_WHAT YOU ARE ASKED TO DO_: Copy all lines in the data that contain the string "accomplish".

_RECORDS PROVIDED_:
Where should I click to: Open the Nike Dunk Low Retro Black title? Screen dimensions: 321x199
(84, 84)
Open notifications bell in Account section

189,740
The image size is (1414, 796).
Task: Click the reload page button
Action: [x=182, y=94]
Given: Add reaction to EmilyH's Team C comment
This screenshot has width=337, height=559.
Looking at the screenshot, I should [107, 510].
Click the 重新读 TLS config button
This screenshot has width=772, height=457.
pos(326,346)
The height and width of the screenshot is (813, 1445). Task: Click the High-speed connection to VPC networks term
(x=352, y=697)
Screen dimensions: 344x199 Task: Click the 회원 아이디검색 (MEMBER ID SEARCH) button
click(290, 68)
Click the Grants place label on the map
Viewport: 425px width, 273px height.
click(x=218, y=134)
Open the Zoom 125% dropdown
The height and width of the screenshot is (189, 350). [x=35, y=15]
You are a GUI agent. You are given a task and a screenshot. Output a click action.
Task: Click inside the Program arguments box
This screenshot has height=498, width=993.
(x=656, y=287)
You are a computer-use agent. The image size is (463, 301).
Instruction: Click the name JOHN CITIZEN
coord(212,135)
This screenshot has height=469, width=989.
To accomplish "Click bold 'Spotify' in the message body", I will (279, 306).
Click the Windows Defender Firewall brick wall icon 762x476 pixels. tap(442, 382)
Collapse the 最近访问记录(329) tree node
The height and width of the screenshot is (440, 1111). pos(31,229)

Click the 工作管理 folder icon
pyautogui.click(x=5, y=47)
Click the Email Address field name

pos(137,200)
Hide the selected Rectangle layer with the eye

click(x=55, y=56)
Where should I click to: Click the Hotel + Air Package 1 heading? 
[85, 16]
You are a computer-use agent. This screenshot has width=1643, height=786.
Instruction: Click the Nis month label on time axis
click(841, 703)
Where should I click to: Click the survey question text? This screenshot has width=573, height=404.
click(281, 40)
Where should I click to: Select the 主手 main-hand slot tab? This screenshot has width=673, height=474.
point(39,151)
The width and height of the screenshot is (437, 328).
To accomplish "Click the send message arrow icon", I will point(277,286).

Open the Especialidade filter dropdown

_RESPONSE FOR THIS EXERCISE_:
To accomplish "Click bold 'Spotify' in the message body", I will (279, 306).
To accomplish "Click the send message arrow icon", I will point(277,286).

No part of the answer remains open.